Grand mean (N=15) pooled visual electrocortical activity over parietal cortical sites is shown for each phase of the experiment (habituation, acquisition and extinction) and for each grating orientation. Spectral power of ssVEP current source density is shown, averaged across parietal midline sensor locations, shown as green circles in the top right inset. Note the generalization (quadratic) pattern with amplification of the 45° grating that was paired with noise, and a monotonic decline to distal orientations, specifically during fear acquisition. Error bars (s.e.m.) are shown for the acquisition and extinction phases.

Figure 3. Reflex physiology changes during aversive conditioning.

Grand mean (N=15) startle reflex magnitude (expressed in standardized T-scores) for each orientation, during the acquisition phase of the experiment. Paralleling parietal cortical engagement, a quadratic fear generalization pattern is visible, with amplification of the 45° noise-paired stimulus and monotonic decline to distal orientations. Error bars reflect the s.e.m.

Figure 4. Self-report changes during aversive conditioning.

Grand mean (N=15) self-reported emotional arousal (black lines, left scale) and pleasure (grey lines, right scale), comparing post-habituation (squares) and post-acquisition ratings (circles) for each orientation, on the SAM nine-point scale.

Figure 5. Cortical regions sensitive to aversive learning.

Topographical distribution (back views are shown) of planned contrast models testing the competing hypotheses of lateral inhibition (top, Mexican-hat contrast) versus fear generalization (bottom, quadratic contrast) of electrocortical responses across orientations, during the three experimental phases. Weights used for the planned contrasts are displayed for each orientation (left panel). F-values exceeding ±4.27 indicate reliable model fits at a given sensor location. Fits that matched the opposite pattern are shown in blue, indicating negative fit. Note the focal lateral inhibition (Mexican hat) pattern evident during acquisition over occipital areas, accompanied by parietal generalization indicated by a quadratic contrast. The tendency to reverse amplification of the noise-paired cue (that is, the 45° orientation) is reflected in the inverted patterns seen during the extinction phase, across parietal and occipital sites.

Figure 6. Temporal evolution of orientation tuning during aversive learning.

Top: color-coded single-trial amplitude of the visual electrocortical response, across the phases of the experiment. Learning dynamics in visual cortex are shown over eight trials per phase for seven neighbouring orientations, centred around the 45° orientation (the threat cue), which was paired with the noxious sound. Bottom: model fits (planned contrasts) for the competing hypotheses of fear generalization (top) and lateral inhibition (bottom, Mexican hat), calculated for each trial. Note that initial amplification of the threat cue (45°) is followed by increasing relative amplitude reduction for the proximal orientations. Complete reversal of these changes is visible during fear extinction, resulting in fitting an inverse Mexican-hat model, indicated in the lower panel by F-values shown in red.

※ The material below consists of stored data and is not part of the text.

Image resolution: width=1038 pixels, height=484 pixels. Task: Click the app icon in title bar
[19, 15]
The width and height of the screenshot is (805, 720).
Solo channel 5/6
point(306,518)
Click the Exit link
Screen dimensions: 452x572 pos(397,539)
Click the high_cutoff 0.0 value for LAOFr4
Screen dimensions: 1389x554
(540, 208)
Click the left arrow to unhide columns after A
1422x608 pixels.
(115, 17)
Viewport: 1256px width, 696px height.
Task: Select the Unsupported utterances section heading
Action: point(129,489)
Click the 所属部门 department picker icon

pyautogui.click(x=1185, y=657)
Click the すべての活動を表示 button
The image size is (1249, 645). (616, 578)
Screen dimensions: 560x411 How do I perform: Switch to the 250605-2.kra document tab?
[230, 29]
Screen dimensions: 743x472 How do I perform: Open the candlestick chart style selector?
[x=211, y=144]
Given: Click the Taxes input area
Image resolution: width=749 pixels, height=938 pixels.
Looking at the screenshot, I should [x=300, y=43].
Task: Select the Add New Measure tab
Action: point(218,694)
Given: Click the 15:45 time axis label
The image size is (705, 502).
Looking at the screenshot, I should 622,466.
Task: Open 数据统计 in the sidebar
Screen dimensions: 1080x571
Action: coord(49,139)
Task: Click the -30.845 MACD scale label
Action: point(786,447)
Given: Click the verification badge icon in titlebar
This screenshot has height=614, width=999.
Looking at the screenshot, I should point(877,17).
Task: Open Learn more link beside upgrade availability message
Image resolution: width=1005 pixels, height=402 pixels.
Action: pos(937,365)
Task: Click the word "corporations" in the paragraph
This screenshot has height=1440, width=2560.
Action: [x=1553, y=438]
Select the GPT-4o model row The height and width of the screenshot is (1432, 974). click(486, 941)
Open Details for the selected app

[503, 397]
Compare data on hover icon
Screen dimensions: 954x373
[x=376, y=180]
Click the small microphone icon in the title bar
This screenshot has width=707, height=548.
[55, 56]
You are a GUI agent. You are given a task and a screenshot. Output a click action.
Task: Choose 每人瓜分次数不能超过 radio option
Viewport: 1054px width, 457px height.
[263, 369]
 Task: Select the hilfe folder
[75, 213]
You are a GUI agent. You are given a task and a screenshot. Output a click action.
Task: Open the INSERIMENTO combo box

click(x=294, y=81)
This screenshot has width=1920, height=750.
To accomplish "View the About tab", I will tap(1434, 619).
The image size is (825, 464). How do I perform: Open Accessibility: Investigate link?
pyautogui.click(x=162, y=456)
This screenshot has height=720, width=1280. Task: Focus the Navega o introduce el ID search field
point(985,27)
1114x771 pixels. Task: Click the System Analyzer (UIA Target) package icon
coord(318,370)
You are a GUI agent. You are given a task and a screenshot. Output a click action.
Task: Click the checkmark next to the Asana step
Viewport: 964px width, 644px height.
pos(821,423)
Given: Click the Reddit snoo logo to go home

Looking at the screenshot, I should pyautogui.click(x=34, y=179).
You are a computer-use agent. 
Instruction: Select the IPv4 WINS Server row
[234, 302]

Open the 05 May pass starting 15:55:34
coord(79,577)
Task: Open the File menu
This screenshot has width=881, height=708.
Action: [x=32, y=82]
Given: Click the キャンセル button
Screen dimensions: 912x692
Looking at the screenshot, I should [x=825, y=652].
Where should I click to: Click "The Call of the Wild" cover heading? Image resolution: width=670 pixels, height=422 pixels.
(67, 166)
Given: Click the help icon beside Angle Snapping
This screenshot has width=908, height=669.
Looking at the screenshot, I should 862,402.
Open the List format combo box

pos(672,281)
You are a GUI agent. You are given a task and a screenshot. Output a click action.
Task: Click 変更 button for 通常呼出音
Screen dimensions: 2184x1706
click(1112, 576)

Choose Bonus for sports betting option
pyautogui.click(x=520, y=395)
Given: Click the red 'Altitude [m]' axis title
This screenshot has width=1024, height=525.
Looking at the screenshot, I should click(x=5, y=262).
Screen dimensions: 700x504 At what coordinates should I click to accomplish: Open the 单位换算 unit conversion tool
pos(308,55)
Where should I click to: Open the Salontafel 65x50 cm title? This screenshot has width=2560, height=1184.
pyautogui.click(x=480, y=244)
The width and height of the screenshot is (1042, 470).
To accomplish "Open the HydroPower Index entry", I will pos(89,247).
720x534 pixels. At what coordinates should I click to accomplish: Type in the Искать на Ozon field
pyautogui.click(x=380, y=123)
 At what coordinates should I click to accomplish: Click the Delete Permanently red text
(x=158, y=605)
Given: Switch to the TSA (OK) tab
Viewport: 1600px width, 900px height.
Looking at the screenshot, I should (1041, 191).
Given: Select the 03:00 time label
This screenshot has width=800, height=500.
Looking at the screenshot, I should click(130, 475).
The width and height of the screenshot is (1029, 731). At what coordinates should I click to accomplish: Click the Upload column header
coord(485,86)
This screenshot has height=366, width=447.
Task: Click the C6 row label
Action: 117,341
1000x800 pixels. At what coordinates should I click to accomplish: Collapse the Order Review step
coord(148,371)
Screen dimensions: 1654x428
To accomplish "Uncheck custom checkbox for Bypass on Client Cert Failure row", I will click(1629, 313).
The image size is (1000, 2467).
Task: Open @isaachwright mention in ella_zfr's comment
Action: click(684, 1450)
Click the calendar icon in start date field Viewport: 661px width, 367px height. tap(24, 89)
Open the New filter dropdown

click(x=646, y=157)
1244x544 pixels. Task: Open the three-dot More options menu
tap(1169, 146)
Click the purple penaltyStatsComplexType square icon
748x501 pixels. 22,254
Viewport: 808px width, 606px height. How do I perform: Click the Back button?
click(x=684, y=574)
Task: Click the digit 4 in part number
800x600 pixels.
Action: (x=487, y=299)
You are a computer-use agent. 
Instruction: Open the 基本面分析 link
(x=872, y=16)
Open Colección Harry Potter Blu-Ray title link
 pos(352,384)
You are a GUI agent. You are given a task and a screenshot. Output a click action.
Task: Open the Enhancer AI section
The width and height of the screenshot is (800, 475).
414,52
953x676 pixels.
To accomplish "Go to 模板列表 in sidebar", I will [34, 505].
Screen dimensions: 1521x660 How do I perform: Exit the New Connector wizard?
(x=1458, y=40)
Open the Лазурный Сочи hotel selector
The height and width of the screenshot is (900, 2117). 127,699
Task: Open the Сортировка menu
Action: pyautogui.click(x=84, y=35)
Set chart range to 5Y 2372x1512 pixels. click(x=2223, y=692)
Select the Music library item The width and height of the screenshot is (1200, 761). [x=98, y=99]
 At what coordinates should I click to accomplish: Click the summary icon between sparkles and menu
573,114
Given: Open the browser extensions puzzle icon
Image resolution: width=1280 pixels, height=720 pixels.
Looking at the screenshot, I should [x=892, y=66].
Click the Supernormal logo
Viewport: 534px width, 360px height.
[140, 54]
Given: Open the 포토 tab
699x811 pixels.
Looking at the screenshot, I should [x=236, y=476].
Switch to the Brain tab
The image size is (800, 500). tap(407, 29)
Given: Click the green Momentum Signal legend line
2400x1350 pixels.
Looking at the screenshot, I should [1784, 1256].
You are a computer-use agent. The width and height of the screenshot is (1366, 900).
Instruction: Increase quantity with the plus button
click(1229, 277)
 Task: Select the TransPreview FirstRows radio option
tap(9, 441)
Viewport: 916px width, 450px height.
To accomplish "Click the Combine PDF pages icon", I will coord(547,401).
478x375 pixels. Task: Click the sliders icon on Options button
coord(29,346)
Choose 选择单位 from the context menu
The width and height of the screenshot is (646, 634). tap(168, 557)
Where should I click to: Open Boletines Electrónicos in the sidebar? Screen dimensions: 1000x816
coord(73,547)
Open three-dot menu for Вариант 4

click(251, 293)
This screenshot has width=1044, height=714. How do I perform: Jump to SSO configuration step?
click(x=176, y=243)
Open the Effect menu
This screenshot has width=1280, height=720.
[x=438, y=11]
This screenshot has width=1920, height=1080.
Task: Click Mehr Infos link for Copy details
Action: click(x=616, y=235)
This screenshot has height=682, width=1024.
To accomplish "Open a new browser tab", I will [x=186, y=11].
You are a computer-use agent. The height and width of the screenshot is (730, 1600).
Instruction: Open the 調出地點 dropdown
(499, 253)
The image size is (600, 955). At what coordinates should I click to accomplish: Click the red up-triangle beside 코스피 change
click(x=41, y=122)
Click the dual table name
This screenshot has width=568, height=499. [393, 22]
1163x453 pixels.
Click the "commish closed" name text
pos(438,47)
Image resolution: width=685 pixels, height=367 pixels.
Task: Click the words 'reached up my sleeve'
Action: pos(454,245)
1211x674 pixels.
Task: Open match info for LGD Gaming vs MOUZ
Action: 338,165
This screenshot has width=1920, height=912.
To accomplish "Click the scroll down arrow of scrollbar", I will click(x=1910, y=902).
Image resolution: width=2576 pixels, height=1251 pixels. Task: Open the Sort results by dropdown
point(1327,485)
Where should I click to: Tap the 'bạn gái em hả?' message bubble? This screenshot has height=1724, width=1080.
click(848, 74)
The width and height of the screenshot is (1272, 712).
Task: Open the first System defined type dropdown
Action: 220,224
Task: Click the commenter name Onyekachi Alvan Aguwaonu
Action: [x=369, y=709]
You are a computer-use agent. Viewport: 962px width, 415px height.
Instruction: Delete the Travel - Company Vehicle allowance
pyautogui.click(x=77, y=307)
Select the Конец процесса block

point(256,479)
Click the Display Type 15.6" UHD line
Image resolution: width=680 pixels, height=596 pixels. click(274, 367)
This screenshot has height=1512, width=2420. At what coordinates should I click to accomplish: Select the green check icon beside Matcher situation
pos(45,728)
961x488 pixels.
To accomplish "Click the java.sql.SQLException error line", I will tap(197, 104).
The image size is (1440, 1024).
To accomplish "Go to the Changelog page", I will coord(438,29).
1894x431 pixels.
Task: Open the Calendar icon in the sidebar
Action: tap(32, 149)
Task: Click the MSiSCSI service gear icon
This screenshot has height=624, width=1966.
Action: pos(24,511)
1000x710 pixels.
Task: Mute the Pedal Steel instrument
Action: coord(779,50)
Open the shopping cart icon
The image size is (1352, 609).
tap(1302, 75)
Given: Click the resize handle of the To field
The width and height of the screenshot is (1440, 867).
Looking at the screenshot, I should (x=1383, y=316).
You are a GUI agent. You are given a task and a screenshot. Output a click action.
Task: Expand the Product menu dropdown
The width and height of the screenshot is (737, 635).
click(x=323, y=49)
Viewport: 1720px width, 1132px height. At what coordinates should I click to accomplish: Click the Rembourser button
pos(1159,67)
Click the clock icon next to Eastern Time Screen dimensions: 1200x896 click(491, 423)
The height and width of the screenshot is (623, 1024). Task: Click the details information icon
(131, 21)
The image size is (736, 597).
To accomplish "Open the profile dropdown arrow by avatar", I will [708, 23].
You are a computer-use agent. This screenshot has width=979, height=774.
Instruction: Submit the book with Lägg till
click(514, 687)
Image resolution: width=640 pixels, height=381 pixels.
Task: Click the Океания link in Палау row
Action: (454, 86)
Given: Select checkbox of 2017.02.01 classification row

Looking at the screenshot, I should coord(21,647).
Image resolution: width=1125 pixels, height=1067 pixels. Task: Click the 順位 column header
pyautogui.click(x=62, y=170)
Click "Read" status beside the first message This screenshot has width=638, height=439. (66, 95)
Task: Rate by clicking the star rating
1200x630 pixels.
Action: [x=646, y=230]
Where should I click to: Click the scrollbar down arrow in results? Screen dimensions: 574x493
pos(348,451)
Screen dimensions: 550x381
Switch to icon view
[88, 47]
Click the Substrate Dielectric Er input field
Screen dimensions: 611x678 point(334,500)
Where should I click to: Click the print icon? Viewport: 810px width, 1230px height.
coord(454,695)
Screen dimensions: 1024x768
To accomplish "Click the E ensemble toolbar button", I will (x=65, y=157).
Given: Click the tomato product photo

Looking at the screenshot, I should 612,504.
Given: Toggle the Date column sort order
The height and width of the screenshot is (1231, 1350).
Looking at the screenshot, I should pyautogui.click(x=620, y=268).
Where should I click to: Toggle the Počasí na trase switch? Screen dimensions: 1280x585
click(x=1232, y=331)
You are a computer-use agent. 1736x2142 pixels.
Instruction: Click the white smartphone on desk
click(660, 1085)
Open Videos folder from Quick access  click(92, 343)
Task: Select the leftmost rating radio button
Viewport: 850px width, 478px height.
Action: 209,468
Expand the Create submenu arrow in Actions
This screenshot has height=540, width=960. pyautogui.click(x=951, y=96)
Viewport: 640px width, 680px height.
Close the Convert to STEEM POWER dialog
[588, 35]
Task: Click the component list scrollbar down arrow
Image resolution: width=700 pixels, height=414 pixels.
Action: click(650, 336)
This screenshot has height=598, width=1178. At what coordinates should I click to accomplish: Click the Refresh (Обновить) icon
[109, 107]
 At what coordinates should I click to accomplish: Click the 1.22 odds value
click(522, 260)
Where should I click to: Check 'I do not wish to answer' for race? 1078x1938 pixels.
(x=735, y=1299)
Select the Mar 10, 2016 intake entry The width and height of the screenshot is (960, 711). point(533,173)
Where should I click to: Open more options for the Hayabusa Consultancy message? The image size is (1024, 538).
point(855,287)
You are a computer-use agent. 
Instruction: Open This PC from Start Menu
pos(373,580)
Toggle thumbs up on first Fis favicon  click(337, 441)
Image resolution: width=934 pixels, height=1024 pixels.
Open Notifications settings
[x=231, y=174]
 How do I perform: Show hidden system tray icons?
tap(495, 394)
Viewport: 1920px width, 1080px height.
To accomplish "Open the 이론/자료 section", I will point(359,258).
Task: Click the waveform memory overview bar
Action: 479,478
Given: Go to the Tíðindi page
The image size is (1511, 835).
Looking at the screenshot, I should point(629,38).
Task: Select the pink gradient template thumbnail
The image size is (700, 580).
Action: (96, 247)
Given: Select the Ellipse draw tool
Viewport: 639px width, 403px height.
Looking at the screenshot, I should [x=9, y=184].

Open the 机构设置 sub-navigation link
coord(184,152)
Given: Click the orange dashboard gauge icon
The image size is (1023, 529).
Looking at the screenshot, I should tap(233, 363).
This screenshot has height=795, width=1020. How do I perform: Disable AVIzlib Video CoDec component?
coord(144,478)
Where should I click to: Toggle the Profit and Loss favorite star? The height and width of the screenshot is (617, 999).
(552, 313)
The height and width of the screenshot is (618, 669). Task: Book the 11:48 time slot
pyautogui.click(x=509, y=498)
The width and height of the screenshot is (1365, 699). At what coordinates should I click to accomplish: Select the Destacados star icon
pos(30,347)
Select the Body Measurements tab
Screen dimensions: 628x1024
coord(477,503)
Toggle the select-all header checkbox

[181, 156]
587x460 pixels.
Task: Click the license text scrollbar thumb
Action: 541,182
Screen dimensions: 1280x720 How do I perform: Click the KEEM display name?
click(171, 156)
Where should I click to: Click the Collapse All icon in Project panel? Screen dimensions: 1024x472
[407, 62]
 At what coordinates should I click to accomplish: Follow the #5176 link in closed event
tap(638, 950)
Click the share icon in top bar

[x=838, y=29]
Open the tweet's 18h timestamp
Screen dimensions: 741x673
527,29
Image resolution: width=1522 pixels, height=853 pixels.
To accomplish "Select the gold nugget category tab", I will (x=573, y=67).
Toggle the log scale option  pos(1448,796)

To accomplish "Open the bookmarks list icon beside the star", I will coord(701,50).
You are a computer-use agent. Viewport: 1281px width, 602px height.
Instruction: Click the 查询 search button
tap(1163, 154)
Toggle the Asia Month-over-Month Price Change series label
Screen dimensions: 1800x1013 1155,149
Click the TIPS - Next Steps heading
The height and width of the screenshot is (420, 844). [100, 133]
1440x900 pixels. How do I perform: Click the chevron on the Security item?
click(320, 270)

Figure 7. Connectivity changes during visual retuning.

Pooled cortico-cortical connectivity relative to a reference site at the occipital pole across the three learning phases, shown for each orientation and for two regions of interest. Both occipitotemporal (left panel, pooled sensor locations shown as green circles) and occipitofrontal (right panel) connectivity show amplification of the CS+ orientation (45°) during acquisition and its suppression during extinction. PLV, phase-locking value.

Figure 8. Steady-state evoked potential time series.

Left panel: representative ssVEP time series evoked by the pattern-reversing grating stimuli used in this study, shown across all habituation trials for the CS+ orientation (45°), averaged across observers in the 15-Hz group (N=8). The right panel shows the topographical distribution of the spectral power of the ssVEP source density, with electrode location Oz used as a reference point for spatial pooling, highlighted by a green circle.